組織の所有制度に関する相違に基づいて区別していた特許の「所有」と「所持」を廃止した。そして職務発明に関する特許権はすべて所属組織が所有し、職務発明以外の特許権は発明者、設計者が所有することとした。
③ 強制許可に関する審査及び実施条件、制限についてより明確な規定が加えられた。
④ 特許・実用新案・意匠の各種の審判における最終決定権が特許審判委員会(審判部門)に認められていたため、特許審判委員会が下した審決に対して人民法院へ提訴することが認められなかった。
そこで、この最終決定権を排除し、審決に対して不服がある場合には、さらに人民法院へ提訴できるようにした。


(ニ) 中国特許法の第三次改正

2001年末にWTOに加盟すると同時に、TRIPS協定遵守に向け、中国は国内法制度の改革に取り組んでいる。中国特許法もこの一環として改正が進められている。
 今回の特許法改正作業は2005年4月から始まった。2006年8月2日に国家知的財産局は意見募集草案を発表し、2006年12月にパブリックコメントを検討した上、国務院に審査草案を提出した。 国務院は2008年2月に意見募集草案の修正案を公表し、その後、各方面からの意見に基づき草案を検討した。
特許法草案は2008年7月30日に国務院常務委員会での審議を終え、2008年秋にも全国人民代表大会に提出される予定である。 また、法律が採択されるまでに、全国人民代表大会常務委員会にて3回の審議を経る必要があるため、特許法草案の採択および施行時期は2009年前半になる見込みである。

外国の出願人に影響を与えると思われるいくつかの改正ポイント

① 外国出願の審査承認

ー現行制度の問題点ー
 中国においてなされた発明について、中国の単位は原則として第一国出願国を中国として出願しなければならない。

ー改正後ー
 中国を第一国出願国とせずに、直接、中国以外の国へ出願をすることが認められる。

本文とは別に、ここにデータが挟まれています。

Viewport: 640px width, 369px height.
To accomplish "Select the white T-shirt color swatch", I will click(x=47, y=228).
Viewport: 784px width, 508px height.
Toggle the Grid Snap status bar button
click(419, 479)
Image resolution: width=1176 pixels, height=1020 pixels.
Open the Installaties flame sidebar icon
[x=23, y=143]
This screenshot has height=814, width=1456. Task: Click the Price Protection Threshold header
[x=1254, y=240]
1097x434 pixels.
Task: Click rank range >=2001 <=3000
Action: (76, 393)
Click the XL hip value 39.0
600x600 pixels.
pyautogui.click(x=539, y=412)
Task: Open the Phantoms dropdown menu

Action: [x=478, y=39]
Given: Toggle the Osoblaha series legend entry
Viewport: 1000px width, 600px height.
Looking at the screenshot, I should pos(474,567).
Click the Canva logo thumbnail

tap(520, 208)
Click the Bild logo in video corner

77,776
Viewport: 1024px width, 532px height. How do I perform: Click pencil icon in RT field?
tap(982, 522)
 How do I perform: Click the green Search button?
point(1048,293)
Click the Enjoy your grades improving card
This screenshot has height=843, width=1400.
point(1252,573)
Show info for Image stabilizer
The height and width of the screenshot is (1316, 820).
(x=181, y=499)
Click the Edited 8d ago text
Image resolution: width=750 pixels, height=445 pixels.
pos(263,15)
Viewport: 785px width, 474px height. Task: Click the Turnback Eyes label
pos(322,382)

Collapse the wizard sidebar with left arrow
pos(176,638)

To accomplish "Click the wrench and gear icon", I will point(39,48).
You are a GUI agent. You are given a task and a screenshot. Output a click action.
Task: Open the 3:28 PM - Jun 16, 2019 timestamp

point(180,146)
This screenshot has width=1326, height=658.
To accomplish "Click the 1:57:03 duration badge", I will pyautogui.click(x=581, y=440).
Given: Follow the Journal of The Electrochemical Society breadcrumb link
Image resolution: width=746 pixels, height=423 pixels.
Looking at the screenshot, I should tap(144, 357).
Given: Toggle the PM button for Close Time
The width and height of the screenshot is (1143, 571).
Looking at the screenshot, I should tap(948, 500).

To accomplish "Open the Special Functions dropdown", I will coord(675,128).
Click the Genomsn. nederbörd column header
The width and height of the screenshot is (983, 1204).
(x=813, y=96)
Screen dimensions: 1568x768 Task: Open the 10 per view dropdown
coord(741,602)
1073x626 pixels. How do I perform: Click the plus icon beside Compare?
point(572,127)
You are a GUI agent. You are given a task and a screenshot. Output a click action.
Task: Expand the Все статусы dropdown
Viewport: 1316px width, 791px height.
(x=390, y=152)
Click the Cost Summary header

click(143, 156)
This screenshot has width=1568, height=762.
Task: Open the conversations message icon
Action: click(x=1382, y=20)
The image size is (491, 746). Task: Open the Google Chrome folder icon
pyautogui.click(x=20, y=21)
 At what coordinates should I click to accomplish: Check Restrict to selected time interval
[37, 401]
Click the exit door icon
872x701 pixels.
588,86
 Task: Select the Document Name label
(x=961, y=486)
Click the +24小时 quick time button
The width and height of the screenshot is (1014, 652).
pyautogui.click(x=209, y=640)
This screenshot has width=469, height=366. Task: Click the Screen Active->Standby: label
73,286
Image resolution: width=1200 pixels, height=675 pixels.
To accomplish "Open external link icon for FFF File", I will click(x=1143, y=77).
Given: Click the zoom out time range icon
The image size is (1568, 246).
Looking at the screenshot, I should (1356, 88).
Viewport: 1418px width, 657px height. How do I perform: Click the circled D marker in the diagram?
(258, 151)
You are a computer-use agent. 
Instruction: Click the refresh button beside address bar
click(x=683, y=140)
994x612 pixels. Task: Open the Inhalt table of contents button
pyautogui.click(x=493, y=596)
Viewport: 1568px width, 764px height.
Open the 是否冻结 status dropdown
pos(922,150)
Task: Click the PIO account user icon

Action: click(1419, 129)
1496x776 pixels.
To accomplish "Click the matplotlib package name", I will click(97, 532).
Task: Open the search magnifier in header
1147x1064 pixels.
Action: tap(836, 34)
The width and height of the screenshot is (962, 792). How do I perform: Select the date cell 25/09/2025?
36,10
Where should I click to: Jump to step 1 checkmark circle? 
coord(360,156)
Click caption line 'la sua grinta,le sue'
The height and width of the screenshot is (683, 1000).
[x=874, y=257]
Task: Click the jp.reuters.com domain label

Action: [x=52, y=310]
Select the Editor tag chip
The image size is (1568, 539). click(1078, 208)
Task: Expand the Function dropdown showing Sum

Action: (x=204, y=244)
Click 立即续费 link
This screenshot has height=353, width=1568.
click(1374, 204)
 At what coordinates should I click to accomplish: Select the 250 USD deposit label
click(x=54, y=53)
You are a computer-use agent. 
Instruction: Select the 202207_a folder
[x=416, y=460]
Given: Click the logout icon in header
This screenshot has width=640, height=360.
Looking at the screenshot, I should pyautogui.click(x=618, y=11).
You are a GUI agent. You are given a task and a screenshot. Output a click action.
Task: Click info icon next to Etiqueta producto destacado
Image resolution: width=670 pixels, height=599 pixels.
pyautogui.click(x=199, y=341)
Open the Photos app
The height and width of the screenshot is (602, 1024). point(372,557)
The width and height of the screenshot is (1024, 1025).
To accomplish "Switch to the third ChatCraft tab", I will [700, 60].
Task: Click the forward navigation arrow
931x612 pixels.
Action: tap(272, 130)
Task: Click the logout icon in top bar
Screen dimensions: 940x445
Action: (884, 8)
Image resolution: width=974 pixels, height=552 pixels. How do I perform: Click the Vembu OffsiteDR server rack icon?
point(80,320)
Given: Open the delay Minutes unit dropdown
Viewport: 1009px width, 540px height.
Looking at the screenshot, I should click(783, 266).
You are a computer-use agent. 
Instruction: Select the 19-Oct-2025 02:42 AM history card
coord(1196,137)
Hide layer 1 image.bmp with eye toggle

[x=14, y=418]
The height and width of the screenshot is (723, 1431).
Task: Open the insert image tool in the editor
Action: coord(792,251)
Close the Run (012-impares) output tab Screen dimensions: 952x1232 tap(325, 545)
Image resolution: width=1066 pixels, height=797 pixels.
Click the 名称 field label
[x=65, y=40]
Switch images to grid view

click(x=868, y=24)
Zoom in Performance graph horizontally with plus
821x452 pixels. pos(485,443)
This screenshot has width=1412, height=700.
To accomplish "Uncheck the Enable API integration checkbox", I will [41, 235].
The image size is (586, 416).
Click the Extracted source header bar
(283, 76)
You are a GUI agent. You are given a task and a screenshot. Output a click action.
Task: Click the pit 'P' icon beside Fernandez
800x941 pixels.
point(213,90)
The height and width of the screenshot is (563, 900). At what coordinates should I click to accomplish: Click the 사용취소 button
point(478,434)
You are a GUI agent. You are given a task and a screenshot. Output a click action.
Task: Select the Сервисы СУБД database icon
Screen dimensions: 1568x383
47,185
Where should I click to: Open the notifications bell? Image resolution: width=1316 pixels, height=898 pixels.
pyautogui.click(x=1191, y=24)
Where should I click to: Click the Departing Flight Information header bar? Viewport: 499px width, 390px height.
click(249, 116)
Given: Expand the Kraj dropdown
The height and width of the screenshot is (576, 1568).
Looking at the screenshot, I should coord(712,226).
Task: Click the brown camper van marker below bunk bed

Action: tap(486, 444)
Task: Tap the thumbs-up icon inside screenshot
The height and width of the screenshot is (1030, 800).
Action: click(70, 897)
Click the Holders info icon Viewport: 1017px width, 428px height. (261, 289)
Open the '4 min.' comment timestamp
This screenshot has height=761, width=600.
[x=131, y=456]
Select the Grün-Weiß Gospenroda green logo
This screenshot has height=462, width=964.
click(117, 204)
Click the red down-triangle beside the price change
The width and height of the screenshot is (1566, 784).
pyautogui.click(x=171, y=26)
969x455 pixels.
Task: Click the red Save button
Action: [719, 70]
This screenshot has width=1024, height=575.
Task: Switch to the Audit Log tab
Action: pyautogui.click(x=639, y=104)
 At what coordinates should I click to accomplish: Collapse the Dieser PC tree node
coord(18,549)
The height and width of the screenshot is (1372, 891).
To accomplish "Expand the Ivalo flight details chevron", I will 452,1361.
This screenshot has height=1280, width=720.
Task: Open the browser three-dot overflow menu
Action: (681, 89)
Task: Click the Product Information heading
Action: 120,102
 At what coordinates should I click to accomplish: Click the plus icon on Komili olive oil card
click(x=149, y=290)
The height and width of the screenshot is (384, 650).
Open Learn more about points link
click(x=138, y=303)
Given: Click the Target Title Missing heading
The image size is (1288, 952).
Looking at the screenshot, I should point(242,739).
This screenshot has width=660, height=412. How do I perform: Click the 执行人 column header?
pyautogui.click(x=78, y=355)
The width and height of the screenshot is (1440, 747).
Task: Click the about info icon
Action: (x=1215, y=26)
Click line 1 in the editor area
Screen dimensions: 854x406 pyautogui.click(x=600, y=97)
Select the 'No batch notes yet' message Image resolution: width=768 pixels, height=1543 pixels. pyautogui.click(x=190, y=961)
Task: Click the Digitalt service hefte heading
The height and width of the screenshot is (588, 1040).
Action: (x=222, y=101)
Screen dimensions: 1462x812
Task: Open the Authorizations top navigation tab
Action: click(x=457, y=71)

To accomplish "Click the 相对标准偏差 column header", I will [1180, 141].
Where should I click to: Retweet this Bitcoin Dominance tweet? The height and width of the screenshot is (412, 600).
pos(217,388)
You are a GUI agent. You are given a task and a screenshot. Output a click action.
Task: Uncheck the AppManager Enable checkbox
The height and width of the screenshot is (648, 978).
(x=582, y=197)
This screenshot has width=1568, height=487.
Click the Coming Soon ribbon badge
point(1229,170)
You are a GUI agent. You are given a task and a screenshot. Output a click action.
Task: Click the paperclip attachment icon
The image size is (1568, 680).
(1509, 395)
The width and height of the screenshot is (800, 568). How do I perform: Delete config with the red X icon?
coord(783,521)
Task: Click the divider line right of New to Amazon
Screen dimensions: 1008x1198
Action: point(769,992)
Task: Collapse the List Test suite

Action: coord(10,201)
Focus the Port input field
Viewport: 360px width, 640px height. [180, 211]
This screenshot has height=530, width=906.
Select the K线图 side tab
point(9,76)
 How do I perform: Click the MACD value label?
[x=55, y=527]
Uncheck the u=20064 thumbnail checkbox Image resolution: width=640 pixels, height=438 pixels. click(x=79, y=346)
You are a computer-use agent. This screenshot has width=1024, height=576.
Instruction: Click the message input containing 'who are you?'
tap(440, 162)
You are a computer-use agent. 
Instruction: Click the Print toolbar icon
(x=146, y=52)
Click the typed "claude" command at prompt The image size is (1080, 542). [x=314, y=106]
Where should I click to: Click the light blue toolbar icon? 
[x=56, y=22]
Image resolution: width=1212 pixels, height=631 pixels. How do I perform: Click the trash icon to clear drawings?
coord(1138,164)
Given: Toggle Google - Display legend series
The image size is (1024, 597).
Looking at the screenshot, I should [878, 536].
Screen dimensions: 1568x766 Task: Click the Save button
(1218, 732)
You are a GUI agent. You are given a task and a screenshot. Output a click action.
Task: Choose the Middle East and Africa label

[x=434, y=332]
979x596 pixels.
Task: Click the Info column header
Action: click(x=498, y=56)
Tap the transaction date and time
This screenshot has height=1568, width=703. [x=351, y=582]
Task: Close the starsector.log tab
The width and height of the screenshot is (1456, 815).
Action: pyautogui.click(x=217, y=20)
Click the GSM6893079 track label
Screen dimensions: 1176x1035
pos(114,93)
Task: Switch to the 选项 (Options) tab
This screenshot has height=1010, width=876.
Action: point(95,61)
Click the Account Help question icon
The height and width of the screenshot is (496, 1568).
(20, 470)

ただし、中国国内で完成した発明に関する出願を外国へする場合には必ず国務院の許可を得なければならない。
「いかなる組織・個人も中国で完成した発明創造を外国で出願する際には、国務院特許行政部門の許可を得なければならない。」
A.中国以外の国へ第一国出願を行う場合には、中国政府へ申請し、許可を得なければならない。
「国家の安全又は重大な公的利益に係り、秘密保持の必要がある場合を除き、国務院専利行政部門はそれを許可しなければならない。」
B.第一国出願を中国へ行う場合、外国へ出願を行うための中国政府への許可申請をしたものとみなされる。 
また、出願受理後6ヶ月以内に国務院専利行政部門が外国への専利出願について禁止決定を下さない場合には外国への専利出 願を許可したものとみなされる。


② 新規性の改正(中国特許法22条改正)
ー現行制度ー
 中国国外で公開・使用された技術については新規性を喪失しない。
 ・文献公知-絶対的新規性(世界基準)
 ・公知公用技術-相対的新規性(国内基準)
ー改正後ー
 中国国外で公開・使用された技術についても新規性を喪失する。
 ・文献公知-絶対的新規性(世界基準)
 ・公知公用技術-絶対的新規性(世界基準)

③ 渉外事務所の規制緩和(特許法19条)

ー現行制度ー
 中国に住所または居所を有しない在外者が中国に特許出願をする場合、渉外特許事務所を通じて手続を行わなければならない。
ー改正後ー
 在外者が中国に特許出願をする場合、渉外特許事務所以外の特許事務所を通じて手続きを行うことが可能となる。

④ 法定損害賠償の明確化(中国特許法60条)

<中国>損害額算定方法

<日本>損害額算定方法

①権利者の損害額又は侵害者の利益額
(中国専利法60条)
   ↓
②特許許諾使用料の倍数
(中国専利法60条)
   ↓
③法定損害賠償額の範囲内

①権利者の損害額(日本民法709条)
   ↓
②侵害者が譲渡した物の数量×権利者が販売できたで
あろう物の単位数量あたりの利益額
(日本特許法102条1項)    ↓
③侵害者の利益額(日本特許法102条2項)
   ↓
④実施料相当額(日本特許法102条3項)

改正の骨子

 ※2008年8月26日中国知的財産局のHPに掲載されている記事「立法に注目:特許権の授権基準を
  高めるため、特許法を修正する」をご参照
 ※http://www.sipo.gov.cn/sipo2008/mtjj/2008/200808/t20080826_416214.html

ー現行制度ー
 損害額の算定が困難な場合の損害額の認定について明文がなく、司法解釈により一定額が定められているにすぎない。
ー改正後ー
 損害額の算定が困難な場合、又は参照できる特許許諾使用料がない場合は、人民法院が特許権の類型、侵害行為の性質及び事情等の要素に基づいて、人民元1万元以上、100万元以下の賠償額を確定することができる。
 また、特許権侵害賠償額はさらに権利者が権利侵害行為を差し止めるために支出した合理的費用を含めるものとする。